======== DATASET RECORDS ========

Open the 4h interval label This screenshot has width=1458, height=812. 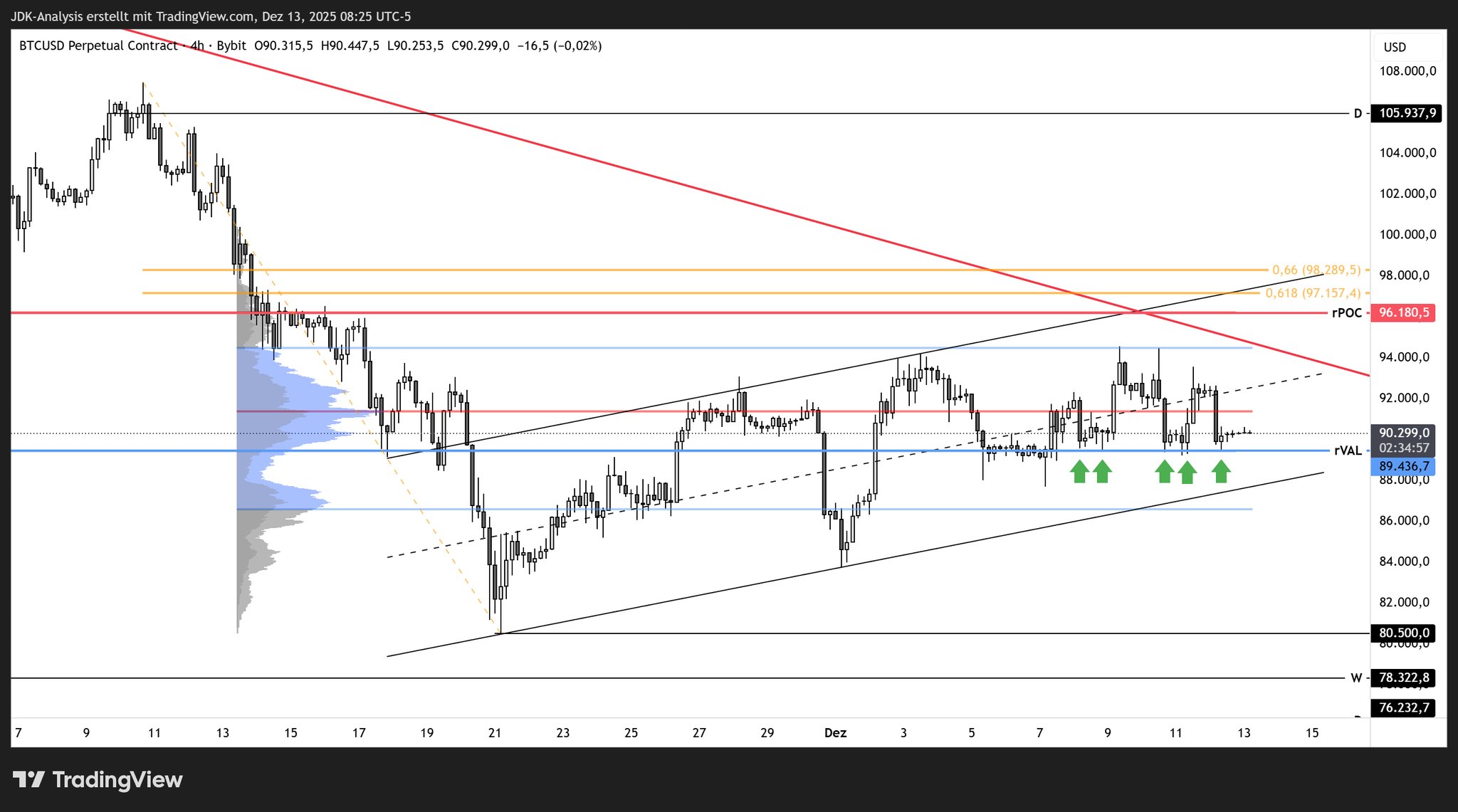[x=197, y=46]
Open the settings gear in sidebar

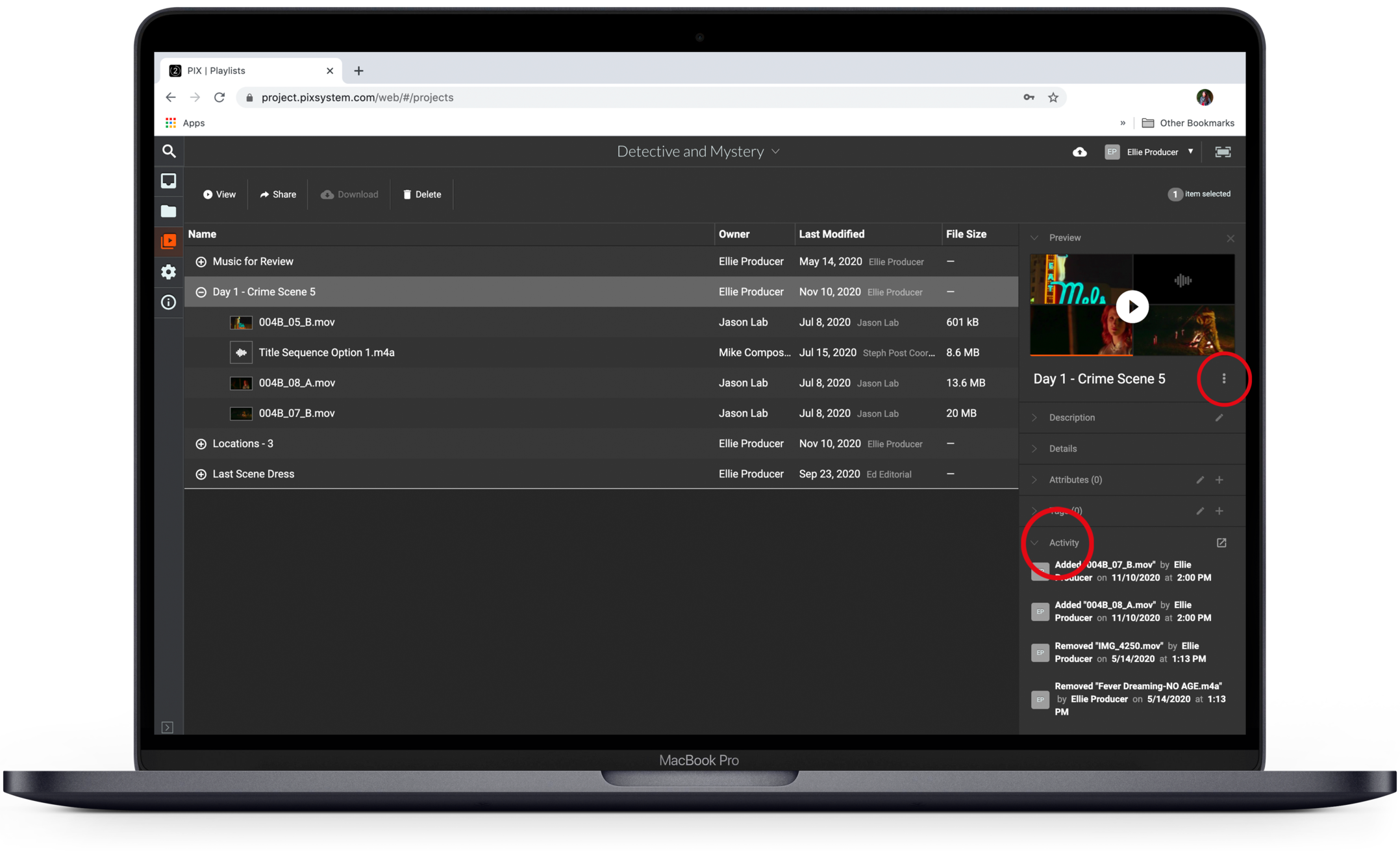[169, 272]
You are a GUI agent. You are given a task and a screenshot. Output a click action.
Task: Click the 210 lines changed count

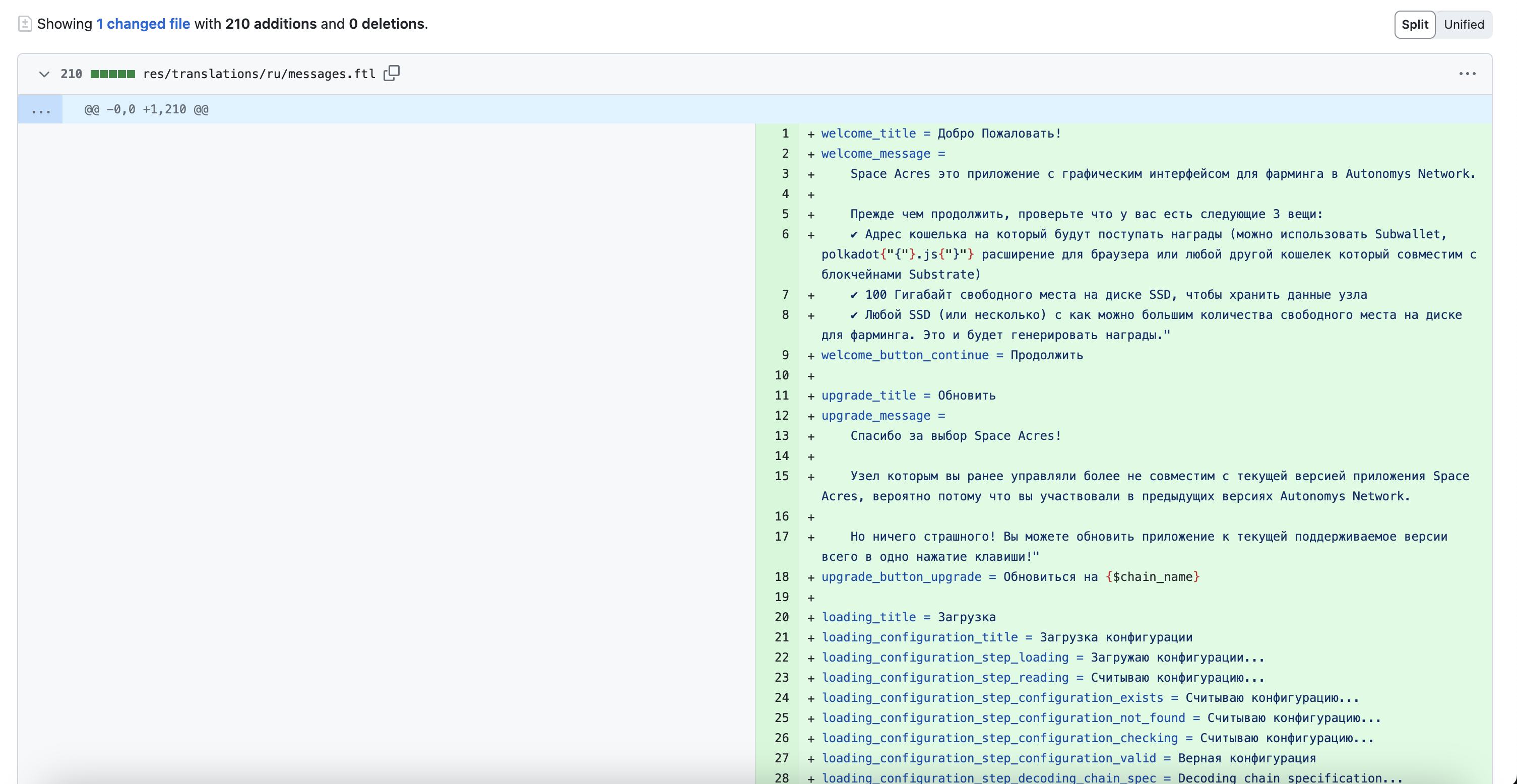click(x=71, y=74)
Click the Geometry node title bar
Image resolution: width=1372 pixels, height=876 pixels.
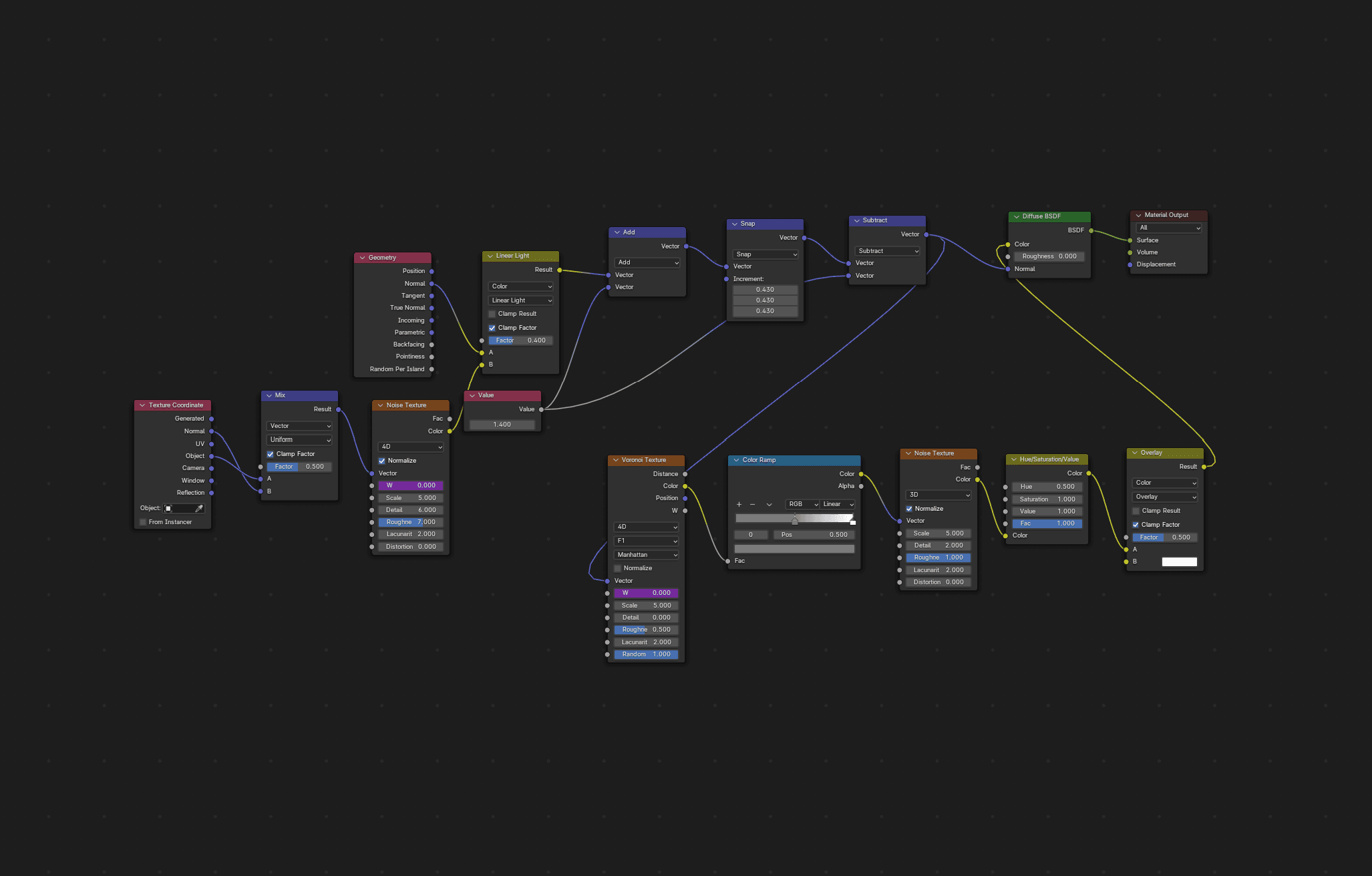click(394, 258)
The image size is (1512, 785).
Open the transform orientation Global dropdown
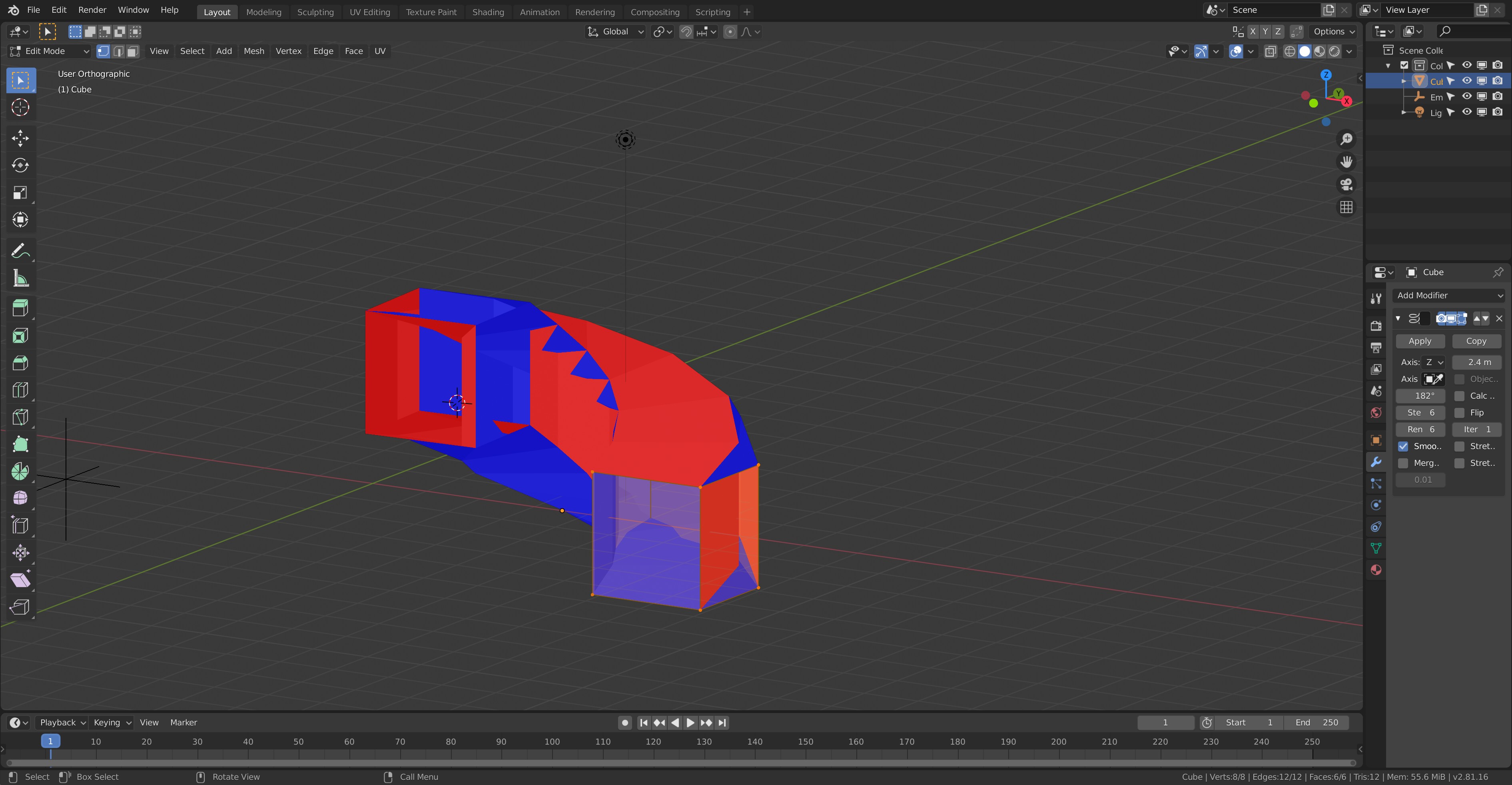pos(615,31)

========

*YOUR ASSIGNMENT*. Your output must consist only of the lines from the line with "Image resolution: width=1372" through the final line of the data, both included, reproduced exactly and free of pictures.

*ANSWER FOR THIS EXERCISE*.
Image resolution: width=1372 pixels, height=876 pixels.
click(394, 258)
The image size is (1512, 785).
Open the transform orientation Global dropdown
pos(615,31)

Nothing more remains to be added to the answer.